The metrics layer is dead
Long live the metrics layer.
If you don't smell war in the data space, you haven't been paying attention. Forces are amassing along political boundaries, and everything is centering around a tiny, yet strategic slice of the modern data stack: the metrics layer. I.e. the tool within which metrics can be defined and disseminated. And the two key players: dbt and Google (Looker).

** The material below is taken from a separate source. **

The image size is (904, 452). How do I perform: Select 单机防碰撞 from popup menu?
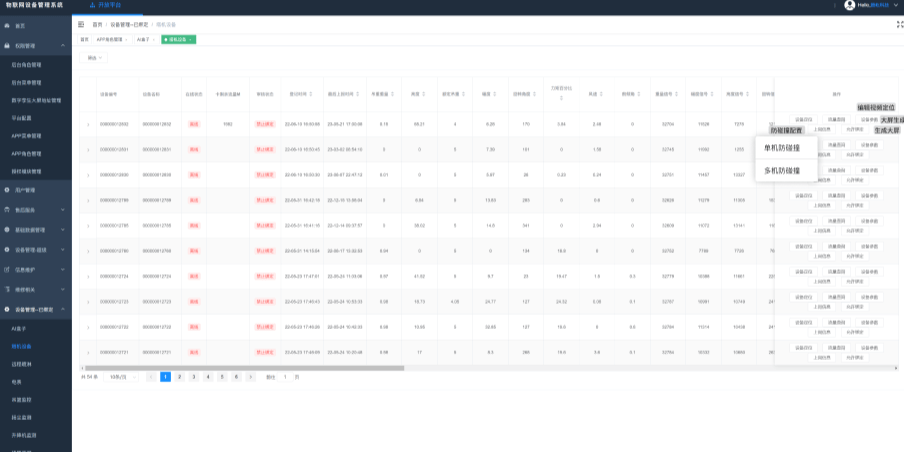[x=782, y=148]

Before we dive in, why should you care? Well, the outcome of The Great Metrics War is going to be pivotal for us as data practitioners. Whoever wins here is not only going to set the standard for how metrics are defined and interfaced against, but also define the zeitgeist of data science and analytics over the next decade, owing to the simple fact that there are a lot of loops connected to the metrics layer. If you own the pipes, you control where they flow. A metrics layer can easily nudge users to particular downstream tools, routing momentum in a way consistent with their priorities and vision. In the case of Google, we know how this’ll play out — we can see the bundling already happening with clear pushes towards Looker Studio. For dbt, one might imagine the world would stay a bit more open. So at the end of the day, will analytics infrastructure be open or closed? Will the virtues of bundling finally win out, or will the modern data stack prevail in all its Florentine (albeit vendor-addled) glory?
But I’m getting ahead of myself. Let's review what’s happened and make some wild guesses as to what will happen next.
The last two years: dbt vs. Looker
Let's take a walk through the last two years in data. In 2021, the metrics layer became the next hot thing for the modern data stack. Companies like Airbnb and Lyft had already proven the value prop of building a centralized engine where metrics could be defined, calculated, and universally accessed. All that was left was for it to be properly commoditized. VCs latched on, and we, the data community, eagerly anticipated the arrival of something we hoped might be as groundbreaking as dbt. Startups made their announcements, practitioners drooled.
But then the game changed.
Oct 12, 2021: Google pivots Looker.
”It's just LookML now, really, and it’s a metrics layer.”
Oct 15, 2021: dbt says they're building one too.
And so two of the biggest names in the data space decided they could own metrics: dbt and Google (Looker).
It made a lot of sense, of course. LookML was already a metrics layer in some sense - if you squint,
measures in Looker are
metrics. They were just split-brained between their semantic layer and BI. So they killed the BI part.
dbt, on the other hand, already owned transformations, and the extension to metrics was natural. And as the darling of the data world, they likely knew they'd be able to leverage their goodwill to force the creation of a new standard.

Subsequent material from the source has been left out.